Against my engineers square, they were dead on straight from the tablesaw.


----------



## wizer (7 Nov 2009)

ah right, so the inside angle is not dead on 90. Thanks for sharing. Reminiscent of Niki's triangles.


----------



## pren (7 Nov 2009)

Really simple, really clever! I like it! =D> 

I've got a few sheets of that stuff tucked away so I might make some of those up. Could have done with them today, actually, as I was making a small box for a love spoon out of 4mm ply. Sodding thing kept collapsing!


----------



## Gill (8 Nov 2009)

I like those  . The transparency could be very useful.

I always thought polycarbonate sheeting was corrugated and used for glazing. Indeed, when I looked for polycarbonate sheeting online, that was all I could find . Where did you get yours, Tony?


----------



## Anonymous (8 Nov 2009)

wizer":32xq0ifw said:


> ah right, so the inside angle is not dead on 90. Thanks for sharing. Reminiscent of Niki's triangles.
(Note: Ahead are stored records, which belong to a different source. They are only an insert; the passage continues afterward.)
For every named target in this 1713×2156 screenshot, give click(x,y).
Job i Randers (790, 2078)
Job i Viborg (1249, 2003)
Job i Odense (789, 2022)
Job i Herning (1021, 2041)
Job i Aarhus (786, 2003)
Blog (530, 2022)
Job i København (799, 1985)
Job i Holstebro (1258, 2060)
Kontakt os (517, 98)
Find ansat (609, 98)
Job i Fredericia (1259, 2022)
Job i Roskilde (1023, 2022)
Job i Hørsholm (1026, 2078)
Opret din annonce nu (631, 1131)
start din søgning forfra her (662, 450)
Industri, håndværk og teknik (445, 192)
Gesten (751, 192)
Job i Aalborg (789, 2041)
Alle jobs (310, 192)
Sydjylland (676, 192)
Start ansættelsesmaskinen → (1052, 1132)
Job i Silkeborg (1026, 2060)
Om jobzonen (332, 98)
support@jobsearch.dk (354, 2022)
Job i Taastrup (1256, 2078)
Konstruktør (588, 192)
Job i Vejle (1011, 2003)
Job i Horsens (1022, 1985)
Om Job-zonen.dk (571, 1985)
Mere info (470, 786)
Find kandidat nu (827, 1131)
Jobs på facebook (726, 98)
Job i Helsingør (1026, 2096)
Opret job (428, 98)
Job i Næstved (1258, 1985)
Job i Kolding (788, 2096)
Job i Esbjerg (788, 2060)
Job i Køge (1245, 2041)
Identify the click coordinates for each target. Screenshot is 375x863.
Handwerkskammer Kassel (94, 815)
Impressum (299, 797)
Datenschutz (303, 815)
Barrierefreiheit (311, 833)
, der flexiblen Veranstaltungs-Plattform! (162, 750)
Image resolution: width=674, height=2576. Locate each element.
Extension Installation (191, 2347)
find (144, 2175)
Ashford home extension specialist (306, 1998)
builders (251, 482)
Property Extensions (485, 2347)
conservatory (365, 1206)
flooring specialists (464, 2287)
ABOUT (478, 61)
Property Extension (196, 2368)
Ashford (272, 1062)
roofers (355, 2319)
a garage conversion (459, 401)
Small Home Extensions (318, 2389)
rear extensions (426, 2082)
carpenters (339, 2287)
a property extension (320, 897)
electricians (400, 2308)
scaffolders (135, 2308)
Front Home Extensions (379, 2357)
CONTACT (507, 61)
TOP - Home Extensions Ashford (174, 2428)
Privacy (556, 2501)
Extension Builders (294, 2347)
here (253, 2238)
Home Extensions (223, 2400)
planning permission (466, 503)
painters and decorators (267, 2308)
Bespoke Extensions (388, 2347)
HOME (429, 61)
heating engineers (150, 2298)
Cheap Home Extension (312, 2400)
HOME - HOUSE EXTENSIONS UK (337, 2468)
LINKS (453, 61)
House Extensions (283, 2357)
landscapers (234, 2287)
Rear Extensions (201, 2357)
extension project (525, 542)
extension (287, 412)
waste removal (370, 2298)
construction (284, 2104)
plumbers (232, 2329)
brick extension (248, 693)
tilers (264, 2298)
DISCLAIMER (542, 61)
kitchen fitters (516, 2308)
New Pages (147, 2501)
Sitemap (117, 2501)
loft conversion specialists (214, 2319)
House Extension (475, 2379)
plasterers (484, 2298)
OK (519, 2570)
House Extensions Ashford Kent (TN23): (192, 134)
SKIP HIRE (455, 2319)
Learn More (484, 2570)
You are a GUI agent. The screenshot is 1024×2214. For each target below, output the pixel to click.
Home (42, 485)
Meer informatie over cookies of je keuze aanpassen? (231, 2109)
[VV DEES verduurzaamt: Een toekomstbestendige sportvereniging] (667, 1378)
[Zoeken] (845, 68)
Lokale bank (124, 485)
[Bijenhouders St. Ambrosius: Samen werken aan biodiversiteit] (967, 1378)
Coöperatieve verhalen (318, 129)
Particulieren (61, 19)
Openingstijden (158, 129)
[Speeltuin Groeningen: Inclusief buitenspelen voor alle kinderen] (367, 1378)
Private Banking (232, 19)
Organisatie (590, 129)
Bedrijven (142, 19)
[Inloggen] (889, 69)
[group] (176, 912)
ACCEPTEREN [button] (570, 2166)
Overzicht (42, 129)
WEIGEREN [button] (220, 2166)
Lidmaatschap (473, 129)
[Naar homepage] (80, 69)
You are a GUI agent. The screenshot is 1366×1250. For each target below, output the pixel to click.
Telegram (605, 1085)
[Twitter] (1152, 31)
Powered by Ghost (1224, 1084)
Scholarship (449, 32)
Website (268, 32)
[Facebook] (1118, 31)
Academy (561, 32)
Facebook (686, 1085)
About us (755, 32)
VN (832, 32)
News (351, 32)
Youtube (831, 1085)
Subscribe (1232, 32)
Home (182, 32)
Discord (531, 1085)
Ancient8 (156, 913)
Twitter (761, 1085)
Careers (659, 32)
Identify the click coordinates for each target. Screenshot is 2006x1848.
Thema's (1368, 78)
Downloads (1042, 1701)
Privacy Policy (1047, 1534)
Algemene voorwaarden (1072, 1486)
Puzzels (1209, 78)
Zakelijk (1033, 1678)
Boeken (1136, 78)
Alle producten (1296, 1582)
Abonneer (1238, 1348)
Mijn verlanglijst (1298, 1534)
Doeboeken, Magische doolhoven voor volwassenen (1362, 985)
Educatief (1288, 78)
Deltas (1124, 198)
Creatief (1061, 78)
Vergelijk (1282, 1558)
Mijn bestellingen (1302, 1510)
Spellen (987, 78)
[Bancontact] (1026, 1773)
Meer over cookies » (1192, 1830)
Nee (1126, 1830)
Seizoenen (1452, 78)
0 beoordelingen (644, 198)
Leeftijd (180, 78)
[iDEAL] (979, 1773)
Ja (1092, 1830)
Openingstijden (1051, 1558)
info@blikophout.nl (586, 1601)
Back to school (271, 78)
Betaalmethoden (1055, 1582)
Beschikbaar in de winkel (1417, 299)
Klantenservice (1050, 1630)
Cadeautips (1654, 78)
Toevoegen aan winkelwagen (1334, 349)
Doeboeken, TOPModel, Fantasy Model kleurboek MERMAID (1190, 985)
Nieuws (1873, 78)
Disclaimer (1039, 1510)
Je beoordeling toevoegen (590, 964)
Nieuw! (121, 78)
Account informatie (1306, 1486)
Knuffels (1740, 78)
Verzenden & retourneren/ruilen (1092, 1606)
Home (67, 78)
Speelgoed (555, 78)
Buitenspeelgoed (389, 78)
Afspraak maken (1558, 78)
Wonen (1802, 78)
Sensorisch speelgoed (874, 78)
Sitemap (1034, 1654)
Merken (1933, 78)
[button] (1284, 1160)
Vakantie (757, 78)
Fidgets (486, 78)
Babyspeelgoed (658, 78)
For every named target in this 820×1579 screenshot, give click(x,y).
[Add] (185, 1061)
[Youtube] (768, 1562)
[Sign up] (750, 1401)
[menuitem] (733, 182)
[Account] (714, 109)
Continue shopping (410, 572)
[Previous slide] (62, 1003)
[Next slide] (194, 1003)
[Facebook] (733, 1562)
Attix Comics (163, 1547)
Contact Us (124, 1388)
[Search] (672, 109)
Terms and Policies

Nope, the inside angle is also dead on 90 degrees. I cut it against the fence on the bandsaw, nice and slow with a decent blade and it is cut dead parallel to the outside


----------



## Anonymous (8 Nov 2009)

Gill":3kb0ozeu said:


> I like those  . The transparency could be very useful.
> 
> I always thought polycarbonate sheeting was corrugated and used for glazing. Indeed, when I looked for polycarbonate sheeting online, that was all I could find . Where did you get yours, Tony?



I got mine from a bloke at work who in turn got it from the skip of a local company - they sell off their offcuts apparently

Look for a local sign makers and ask for any offcuts :wink:


----------



## wizer (8 Nov 2009)

AKA Lexan?

have a look on ebay


----------



## Sportique (13 Nov 2009)

Tony,

That's an interesting idea and, besides being used for squaring boxes, will have many other workshop uses.

If its of any interest, as a simpler alternative I use short (~80mm) lengths of angle alluminium for squaring small boxes. The ally needs to be of sufficient width for clamping (maybe 30+mm?)

Dave


----------



## jlawrence (13 Nov 2009)

What a fantastically simple idea.
I've got some of that stuff (both polycarb & Al angle) somewhere in the loft - never thought of using it for something like this.
I have a jewellery box to do for swmbo's xmas pressie so they'll come in well useful.


----------



## petermillard (14 Nov 2009)

Great idea - like a thinner version of the Woodpecker clamping squares (are they ever in stock at Rutlands??) only made to the size you want. Nice one!


----------



## brianhr (21 Nov 2009)

I had a number of items from Rutlands on my birthday list and I am told that they were all delivered within a week. 

So there!!


----------



## Andy RV (26 Nov 2009)

Looks good!


----------